Tragic death of NYPD Officer Diller influenced by 'Less is More' parole law

ALBANY, NY (03/26/2024) (readMedia)-- The following statement was released by PEF President Wayne Spence following the shooting death of NYPD Officer Jonathan Diller. Spence worked as a New York State parole officer for nearly 20 years before being elected PEF president in 2015.

The so-called "Less is More" parole law is partly responsible for the tragic death of New York City Police Officer Jonathan Diller on March 25. The man who shot him, Guy Rivera, is a violent felony offender who was released from Parole Supervision in 2022 thanks to a component of "Less is More" called "30 for 30." For every 30 days without a parole violation, a parolee earns 30 days off his sentence.

But Mr. Rivera was hardly a model parolee. He was first incarcerated in 2011 for Attempted Assault in the First Degree, during which he also discharged a firearm at his victim. In 2016, Rivera was released on parole and soon rearrested for selling drugs. Five years later, in 2021, he was granted parole again and when "Less is More" became New York State law in 2022, he was given credit for 10 months of good behavior despite not complying with the board-imposed stipulations of his parole. This misguided law put a violent felon back into the community without regard to the community's safety, and now the Diller family doesn't have a husband or a father.

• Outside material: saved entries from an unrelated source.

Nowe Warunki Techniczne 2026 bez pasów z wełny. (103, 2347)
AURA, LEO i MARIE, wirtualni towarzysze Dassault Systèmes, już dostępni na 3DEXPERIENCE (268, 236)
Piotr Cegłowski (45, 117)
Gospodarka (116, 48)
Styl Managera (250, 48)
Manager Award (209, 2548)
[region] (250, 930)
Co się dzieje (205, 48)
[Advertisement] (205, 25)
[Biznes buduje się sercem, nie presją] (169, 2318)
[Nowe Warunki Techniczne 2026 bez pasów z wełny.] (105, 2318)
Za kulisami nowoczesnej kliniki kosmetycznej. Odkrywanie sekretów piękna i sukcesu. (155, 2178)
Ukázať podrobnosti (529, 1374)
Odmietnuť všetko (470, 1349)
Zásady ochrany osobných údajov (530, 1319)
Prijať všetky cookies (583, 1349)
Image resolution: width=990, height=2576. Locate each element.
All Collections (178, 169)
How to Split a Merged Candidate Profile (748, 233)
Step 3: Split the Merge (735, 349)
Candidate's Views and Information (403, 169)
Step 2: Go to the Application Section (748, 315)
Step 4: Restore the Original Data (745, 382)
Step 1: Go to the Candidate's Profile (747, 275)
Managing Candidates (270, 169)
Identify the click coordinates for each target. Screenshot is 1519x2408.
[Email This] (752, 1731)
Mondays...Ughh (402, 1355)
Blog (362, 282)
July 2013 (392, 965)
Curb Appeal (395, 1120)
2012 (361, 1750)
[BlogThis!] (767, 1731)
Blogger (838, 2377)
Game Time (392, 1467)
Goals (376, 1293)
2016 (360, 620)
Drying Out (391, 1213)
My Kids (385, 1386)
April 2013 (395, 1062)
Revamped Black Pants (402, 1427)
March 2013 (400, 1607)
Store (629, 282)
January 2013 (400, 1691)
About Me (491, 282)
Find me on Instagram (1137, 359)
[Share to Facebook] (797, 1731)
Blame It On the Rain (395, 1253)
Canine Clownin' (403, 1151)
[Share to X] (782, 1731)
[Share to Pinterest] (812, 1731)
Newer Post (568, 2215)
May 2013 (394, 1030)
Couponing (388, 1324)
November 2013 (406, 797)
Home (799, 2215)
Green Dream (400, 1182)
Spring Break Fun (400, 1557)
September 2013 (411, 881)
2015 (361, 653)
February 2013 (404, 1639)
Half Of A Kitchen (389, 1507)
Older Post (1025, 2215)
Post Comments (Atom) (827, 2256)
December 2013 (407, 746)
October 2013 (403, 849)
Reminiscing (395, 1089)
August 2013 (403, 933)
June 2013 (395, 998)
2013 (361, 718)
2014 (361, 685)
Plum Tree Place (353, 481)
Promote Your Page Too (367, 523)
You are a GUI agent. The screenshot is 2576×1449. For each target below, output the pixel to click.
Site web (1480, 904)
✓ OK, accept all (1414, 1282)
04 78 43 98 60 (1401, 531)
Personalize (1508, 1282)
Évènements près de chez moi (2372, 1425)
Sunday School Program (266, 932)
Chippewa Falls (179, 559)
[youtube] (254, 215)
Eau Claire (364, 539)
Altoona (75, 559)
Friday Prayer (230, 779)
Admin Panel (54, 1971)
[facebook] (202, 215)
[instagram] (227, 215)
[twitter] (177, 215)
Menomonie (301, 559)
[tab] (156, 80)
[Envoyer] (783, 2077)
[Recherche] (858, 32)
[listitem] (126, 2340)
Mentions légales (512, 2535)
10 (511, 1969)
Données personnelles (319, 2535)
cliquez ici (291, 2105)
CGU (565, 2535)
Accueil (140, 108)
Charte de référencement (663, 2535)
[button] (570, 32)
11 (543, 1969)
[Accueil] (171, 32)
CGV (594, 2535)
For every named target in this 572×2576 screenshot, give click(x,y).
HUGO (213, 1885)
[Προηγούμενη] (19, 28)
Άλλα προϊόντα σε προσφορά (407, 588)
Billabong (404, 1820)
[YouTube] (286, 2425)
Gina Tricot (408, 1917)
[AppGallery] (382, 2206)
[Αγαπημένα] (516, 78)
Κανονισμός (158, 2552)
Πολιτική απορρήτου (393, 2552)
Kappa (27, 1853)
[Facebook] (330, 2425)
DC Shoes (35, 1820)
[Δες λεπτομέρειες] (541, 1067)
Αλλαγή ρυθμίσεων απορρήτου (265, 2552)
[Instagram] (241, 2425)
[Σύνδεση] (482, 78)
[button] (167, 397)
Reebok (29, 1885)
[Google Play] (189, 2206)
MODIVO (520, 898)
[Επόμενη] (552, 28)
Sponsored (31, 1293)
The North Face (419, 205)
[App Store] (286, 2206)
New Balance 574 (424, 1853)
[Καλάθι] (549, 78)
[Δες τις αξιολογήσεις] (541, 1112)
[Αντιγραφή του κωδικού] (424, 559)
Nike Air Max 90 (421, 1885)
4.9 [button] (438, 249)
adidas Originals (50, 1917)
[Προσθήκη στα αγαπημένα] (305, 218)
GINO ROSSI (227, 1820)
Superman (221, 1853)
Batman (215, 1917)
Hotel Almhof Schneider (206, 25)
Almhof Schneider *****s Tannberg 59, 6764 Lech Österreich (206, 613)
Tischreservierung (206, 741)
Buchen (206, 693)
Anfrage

Sadly, Mr. Rivera's story is not unique. "30 for 30" has allowed 20,000 parolees to be released from community supervision without successful completion of the very programs that are intended to help them maintain productive lives – things like substance abuse, mental health and sex offender treatment. It is time for the New York State legislature to amend "Less is More" and return power to the State's parole officers, who want nothing more than to help parolees get back on their feet and reintegrate into their community.